In the US, on the flipside, Barack Obama is currently the undisputed champion of both understanding and implementing the power of social IT - his election campaign pulled together the "network" in a way that showed the true power of tools such as Facebook and YouTube. Exit polls revealed that Obama had won nearly 70% of the vote among Americans under 25 - the highest percentage since US exit polling began. It's no coincidence that one of Obama's key strategists was 24 year-old Chris Hughes, one of Facebook's co-founders. It was he who crafted the Obama campaign's highly effective use of social networking sites as well as podcasting and mobile messaging.
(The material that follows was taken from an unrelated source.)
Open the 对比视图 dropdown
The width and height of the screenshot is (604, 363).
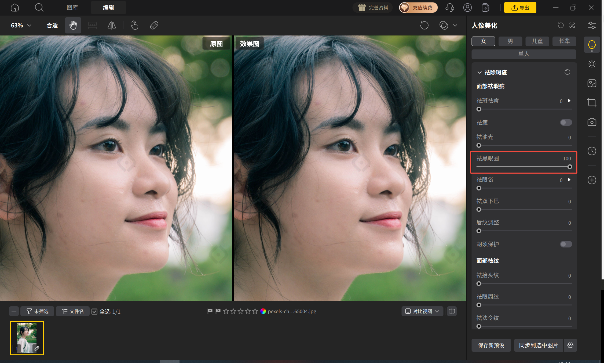coord(422,311)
And his government continue to embrace these tools while in power. This week, with the chaos spreading in Iran, the US State Department wanted a way to influence events on the ground without overtly getting involved. Hearing the news that engineers at Twitter were planning to take the website offline to perform some maintenance, officials in Washington made a call to ask them not to. For almost a week, the Iranian election has been the most discussed topic on the microblogging site, and it's not just the usual guff, like Paris Hilton's take on the Supreme Leader (poor dress sense/ headgear): there are plenty of intelligent reports from eyewitnesses in Tehran as well as links to photos and videos of events, reported almost in real time. Twitter, Facebook, Flickr and YouTube are the new soapboxes and organizing centres. As Thomas Friedman asked in the NY Times: "Is Facebook to Iran's Moderate Revolution what the mosque was to Iran's Islamic Revolution? Is Twitter to Iranian moderates what muezzins were to Iranian mullahs?"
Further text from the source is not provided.